>>>>
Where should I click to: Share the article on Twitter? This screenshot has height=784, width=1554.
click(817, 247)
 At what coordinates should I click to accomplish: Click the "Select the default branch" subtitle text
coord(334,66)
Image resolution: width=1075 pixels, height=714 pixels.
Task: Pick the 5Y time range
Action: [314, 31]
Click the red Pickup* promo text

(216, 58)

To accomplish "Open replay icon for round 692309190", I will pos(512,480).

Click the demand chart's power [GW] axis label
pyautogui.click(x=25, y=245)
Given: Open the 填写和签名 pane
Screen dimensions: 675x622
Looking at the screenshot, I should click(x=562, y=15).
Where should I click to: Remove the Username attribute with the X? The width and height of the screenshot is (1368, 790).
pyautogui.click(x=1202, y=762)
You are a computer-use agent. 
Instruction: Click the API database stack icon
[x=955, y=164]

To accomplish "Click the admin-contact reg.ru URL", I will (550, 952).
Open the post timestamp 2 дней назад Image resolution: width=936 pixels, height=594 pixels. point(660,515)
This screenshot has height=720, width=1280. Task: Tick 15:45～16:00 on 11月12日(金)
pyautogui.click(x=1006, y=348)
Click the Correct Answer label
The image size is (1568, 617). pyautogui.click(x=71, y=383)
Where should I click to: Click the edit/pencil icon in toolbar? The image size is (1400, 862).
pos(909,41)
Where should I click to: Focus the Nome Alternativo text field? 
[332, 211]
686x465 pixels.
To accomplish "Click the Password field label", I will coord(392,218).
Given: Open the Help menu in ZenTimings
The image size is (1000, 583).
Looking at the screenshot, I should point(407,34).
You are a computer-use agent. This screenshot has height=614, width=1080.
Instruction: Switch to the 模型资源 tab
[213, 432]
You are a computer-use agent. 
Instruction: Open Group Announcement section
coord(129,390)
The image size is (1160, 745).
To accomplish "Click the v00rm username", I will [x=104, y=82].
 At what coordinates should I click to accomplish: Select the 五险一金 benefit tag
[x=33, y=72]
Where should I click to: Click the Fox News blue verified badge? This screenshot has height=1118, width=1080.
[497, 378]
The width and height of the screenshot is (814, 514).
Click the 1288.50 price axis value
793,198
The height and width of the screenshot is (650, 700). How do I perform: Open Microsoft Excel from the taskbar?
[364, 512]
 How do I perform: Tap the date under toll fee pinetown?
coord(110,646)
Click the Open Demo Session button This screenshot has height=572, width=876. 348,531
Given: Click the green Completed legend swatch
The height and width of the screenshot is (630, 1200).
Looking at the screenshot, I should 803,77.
<<<<
EXERCISE DESCRIPTION: Of all the lines in the entries, count those with the string "will", and report only that number.

FINISHED TASK: 4